In fact, I use it to remember the surface area, since I only usually remember the volume. It seems to make sense sort of, but many people are not quite sure why.

Today someone pointed out, that the same thing works for a cube, if you take the side length as the diameter and half the side length as the radius.

V = (2r)3
S = 6.(2r)2
dV/dr = 2.3.(2r)2 = 6.(2r)2 = S

In fact, if you do the trigonometry, it turns out the same thing works for the tetrahedron and other platonic solids, although if you take the side length as d, r is no longer half d.

In fact, if you take d = ar for some unknown constant a, so long as the volume is something times r cubed, and the surface area is something times r squared, there's always some value of a that makes the derivative dV/dr = S exact.

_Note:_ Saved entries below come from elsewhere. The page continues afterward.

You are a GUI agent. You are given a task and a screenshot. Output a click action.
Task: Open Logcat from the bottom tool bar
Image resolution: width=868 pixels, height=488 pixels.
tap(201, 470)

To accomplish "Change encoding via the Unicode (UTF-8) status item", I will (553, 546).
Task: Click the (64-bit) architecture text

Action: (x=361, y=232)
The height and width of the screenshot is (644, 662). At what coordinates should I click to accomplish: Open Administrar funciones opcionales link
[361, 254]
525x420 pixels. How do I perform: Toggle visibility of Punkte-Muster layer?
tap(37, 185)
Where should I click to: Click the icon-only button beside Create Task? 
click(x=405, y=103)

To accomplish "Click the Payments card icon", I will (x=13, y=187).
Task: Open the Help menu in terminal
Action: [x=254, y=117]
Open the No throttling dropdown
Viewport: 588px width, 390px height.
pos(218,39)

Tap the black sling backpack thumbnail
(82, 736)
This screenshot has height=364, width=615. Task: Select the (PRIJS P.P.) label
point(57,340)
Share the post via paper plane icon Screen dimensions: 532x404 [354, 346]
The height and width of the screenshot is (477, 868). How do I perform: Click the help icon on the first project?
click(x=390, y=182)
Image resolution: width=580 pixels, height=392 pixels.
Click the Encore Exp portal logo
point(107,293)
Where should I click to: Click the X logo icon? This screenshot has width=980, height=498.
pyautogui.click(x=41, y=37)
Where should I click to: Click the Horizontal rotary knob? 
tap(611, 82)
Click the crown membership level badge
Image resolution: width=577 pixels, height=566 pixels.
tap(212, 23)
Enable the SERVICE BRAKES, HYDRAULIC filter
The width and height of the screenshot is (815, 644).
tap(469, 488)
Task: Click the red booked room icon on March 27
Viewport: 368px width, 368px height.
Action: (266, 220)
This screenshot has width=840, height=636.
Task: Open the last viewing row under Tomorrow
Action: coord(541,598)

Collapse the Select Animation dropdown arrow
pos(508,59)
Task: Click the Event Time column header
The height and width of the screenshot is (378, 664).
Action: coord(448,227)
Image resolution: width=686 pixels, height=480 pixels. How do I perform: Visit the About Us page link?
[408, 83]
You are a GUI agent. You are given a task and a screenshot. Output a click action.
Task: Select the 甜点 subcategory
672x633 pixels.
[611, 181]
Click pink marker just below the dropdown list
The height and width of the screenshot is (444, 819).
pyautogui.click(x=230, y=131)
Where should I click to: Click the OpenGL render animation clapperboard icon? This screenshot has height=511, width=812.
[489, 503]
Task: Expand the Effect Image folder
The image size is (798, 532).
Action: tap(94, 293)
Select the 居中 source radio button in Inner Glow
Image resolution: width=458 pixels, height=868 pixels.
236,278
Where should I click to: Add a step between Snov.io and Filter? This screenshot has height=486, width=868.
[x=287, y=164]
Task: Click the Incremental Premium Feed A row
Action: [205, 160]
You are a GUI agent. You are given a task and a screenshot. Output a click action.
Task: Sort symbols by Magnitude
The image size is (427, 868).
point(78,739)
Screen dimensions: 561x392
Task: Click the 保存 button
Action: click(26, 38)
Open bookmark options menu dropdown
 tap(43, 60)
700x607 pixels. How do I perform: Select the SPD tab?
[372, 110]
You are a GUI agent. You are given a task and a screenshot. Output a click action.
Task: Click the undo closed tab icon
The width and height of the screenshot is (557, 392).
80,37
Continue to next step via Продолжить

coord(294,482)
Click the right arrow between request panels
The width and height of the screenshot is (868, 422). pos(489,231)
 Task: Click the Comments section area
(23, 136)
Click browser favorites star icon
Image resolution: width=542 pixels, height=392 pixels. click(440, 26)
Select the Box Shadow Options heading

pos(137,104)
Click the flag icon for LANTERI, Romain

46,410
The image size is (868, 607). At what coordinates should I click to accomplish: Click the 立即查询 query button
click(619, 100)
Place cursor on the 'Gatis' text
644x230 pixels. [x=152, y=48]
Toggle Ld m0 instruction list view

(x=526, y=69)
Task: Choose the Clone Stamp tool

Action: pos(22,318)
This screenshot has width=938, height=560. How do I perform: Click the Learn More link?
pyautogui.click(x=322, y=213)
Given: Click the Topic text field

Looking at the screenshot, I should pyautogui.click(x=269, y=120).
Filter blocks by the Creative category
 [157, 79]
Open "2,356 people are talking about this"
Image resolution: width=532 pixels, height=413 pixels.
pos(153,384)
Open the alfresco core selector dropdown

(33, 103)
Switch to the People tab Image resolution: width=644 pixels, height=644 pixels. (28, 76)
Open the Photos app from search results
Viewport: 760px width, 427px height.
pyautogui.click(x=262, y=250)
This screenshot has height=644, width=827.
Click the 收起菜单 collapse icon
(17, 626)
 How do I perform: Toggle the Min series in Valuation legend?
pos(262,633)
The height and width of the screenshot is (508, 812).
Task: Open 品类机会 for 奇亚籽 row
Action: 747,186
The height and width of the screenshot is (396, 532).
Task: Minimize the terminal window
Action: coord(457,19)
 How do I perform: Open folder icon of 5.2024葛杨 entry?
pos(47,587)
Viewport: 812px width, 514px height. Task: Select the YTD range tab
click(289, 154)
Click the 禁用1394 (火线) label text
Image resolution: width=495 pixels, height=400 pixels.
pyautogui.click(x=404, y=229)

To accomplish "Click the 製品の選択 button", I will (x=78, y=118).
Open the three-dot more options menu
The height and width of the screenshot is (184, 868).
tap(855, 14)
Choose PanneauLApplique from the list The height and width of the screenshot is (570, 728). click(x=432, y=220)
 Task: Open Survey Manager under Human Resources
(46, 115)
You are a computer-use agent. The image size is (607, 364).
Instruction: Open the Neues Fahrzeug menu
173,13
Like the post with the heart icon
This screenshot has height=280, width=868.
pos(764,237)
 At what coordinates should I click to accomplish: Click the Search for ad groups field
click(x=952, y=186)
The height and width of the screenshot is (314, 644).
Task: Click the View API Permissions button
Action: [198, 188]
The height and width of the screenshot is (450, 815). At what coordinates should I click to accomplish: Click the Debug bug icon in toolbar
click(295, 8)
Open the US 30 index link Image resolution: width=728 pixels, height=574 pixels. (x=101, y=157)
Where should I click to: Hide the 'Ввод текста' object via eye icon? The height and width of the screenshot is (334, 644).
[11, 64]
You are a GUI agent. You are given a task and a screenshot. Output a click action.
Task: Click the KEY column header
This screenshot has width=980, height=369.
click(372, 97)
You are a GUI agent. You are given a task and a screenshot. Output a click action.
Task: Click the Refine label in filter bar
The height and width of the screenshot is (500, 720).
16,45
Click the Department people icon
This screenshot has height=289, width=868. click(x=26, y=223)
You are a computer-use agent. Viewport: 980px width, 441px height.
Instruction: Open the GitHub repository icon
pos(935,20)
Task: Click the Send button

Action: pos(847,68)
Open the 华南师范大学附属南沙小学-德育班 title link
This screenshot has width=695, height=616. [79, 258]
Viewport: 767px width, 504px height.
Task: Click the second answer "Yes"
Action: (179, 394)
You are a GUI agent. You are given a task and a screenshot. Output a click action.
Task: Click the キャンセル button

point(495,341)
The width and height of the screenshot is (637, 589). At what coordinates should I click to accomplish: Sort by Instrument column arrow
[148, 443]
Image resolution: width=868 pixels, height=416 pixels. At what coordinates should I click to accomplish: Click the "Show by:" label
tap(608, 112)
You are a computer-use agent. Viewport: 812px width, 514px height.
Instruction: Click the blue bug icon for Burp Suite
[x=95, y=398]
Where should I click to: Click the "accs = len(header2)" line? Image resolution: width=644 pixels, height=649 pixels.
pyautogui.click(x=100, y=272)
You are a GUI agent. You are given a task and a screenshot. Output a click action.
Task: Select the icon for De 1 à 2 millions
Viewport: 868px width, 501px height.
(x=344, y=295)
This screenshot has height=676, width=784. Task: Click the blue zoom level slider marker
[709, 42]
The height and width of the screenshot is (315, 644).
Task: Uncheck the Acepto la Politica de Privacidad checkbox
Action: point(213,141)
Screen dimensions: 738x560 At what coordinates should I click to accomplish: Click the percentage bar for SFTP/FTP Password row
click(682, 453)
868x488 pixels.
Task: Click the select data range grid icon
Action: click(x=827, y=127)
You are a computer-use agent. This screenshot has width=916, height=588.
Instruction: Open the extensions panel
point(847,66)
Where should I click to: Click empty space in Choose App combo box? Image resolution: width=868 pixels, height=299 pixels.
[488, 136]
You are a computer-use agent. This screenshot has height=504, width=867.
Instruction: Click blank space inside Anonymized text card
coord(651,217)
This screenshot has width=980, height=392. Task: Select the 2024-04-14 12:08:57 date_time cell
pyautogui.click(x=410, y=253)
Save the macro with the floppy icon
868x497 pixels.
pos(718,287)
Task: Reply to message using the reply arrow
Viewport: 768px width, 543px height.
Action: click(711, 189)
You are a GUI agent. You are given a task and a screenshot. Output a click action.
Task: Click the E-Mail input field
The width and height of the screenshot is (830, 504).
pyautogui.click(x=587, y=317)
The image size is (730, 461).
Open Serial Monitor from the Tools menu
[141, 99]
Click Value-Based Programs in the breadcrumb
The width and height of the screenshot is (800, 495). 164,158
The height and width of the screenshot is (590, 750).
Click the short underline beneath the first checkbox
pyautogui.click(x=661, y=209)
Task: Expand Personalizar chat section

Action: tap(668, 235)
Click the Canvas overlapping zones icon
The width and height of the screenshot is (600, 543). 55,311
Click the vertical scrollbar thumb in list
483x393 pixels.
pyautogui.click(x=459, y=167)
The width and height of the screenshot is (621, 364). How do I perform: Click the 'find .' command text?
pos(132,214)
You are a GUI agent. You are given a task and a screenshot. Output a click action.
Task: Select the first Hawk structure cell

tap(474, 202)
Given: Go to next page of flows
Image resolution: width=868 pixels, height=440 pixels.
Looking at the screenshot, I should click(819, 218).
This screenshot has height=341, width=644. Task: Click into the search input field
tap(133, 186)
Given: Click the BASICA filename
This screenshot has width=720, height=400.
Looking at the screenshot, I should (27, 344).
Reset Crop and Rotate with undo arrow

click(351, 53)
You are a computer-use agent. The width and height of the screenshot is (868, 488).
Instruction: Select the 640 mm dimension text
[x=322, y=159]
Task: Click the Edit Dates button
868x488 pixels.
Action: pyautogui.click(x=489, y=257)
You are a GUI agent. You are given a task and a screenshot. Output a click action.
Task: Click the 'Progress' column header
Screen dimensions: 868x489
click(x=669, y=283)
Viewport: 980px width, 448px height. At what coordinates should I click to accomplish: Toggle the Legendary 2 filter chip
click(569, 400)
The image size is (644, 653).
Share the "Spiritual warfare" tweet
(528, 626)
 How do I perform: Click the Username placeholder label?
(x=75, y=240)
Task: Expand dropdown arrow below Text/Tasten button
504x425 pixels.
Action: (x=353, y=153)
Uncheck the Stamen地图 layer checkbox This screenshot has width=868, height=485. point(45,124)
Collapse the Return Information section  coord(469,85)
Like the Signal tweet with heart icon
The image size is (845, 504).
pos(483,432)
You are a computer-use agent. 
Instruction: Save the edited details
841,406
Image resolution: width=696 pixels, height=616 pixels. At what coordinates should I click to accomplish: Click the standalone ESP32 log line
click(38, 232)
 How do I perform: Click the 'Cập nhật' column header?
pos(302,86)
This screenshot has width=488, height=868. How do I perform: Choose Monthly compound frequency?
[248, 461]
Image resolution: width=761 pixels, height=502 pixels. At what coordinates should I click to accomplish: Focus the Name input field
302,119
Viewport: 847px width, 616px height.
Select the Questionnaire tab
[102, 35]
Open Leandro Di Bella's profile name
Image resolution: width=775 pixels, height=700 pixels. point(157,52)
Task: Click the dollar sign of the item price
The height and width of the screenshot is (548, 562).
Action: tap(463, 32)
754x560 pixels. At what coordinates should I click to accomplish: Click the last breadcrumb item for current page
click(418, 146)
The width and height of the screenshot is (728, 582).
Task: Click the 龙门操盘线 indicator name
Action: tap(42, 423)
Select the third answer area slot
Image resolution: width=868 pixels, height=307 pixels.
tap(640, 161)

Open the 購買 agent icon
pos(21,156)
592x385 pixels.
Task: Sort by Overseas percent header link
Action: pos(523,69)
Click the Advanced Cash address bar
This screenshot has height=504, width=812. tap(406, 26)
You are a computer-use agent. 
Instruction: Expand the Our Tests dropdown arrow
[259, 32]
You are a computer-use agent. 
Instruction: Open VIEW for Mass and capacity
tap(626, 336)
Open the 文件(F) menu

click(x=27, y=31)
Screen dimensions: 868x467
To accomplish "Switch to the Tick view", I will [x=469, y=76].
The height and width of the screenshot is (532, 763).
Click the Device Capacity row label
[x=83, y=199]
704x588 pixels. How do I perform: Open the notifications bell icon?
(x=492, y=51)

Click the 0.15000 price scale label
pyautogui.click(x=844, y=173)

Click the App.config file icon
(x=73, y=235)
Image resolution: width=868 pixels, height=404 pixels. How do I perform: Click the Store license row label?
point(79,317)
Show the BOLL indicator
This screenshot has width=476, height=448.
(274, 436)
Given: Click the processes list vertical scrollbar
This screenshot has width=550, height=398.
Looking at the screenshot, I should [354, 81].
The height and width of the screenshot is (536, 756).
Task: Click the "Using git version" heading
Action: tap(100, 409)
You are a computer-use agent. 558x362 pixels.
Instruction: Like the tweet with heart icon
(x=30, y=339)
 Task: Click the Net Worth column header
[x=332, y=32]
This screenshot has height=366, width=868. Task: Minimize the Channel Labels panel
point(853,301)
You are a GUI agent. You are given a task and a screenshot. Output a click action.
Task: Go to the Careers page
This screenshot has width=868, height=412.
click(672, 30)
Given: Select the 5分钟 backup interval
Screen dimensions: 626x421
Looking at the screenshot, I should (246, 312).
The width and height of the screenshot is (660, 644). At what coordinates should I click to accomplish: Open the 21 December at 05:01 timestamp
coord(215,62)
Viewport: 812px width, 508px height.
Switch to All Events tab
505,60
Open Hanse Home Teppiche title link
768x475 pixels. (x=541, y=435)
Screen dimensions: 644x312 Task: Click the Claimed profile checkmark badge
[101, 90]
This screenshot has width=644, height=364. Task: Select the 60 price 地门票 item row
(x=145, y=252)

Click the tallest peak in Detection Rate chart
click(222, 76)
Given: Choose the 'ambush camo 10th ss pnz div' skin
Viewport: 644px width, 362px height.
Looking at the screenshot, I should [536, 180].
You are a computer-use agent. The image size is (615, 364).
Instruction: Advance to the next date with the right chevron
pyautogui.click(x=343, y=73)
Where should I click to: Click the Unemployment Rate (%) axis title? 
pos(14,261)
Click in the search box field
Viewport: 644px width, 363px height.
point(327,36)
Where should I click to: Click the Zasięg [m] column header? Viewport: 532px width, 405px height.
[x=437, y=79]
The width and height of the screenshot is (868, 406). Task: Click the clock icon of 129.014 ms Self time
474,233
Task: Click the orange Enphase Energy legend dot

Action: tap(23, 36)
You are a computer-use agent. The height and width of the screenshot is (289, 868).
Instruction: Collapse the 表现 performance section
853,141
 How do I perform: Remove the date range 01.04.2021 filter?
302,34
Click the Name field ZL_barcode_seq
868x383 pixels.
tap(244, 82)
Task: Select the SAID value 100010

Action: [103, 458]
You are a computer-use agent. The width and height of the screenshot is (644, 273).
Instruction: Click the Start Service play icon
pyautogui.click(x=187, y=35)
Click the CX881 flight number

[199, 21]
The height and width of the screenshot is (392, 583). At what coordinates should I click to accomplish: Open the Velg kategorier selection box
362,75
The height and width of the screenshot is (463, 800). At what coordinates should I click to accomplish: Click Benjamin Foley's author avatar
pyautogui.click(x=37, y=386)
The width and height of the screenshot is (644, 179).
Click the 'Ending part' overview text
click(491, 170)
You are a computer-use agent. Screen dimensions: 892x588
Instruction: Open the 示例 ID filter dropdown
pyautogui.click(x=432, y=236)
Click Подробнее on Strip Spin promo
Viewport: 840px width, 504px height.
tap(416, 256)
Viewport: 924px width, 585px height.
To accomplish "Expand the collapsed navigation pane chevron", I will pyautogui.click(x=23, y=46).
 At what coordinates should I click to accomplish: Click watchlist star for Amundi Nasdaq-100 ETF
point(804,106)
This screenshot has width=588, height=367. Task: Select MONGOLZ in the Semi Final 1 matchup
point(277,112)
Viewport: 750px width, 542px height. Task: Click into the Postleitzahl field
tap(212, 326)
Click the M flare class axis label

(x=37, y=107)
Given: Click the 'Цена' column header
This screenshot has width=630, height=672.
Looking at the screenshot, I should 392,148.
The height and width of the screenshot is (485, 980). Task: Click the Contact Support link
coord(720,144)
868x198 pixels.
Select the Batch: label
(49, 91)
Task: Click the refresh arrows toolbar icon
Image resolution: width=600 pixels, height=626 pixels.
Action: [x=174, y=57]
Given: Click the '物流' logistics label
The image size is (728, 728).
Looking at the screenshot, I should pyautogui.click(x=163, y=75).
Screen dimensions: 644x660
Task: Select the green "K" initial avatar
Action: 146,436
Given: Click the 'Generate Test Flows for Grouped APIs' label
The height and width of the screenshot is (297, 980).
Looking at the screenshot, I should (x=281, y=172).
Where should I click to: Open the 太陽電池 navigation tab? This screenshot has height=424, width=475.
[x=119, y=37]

It may or may not be immediately obvious what that value is, but in fact, it's the distance from the centre to the middle of one of the faces aka the radius of the largest sphere which fits inside.

At this point we were puzzled why, and it wasn't until I was at home that I saw the obvious way of thinking about it.

What does dV/dr mean? It means [V(r+δr)-V(r)]/δr (as δr->0).

That is, "imagine a solid with a slightly larger r, and subtract the original r" and ask what's left. What's left is thin slab covering each face, plus some neglible rods at each edge which have an extra factor of δr in so effectively vanish to zero. What's the volume of all those thin slabs? The areas of the faces, times the width of the slab. What's the width? The distance from one side to the other perpendicular to the face, ie. parallel with a line through the centre only at the centre of the face, ie. it is δr, so the volume of the slab is S.δr, and [V(r+δr)-V(r)]/δr is approximately S.

The same diagram apparently works for a sphere, if you imagine δV to be a thin shell covering the original sphere. What's the volume of the shell? Well, it's approximately "surface area times width", but the inner or outer surface area? Well, one's too small and one's too big, so the goldilocks answer is somewhere between S(r).δr <= δV <= S(r+δr).δr. But all the extra terms in the second one all have δr^2 in so they all vanish, and δV ~ S(r).δr.

I think I've probably seen that before but forgotten.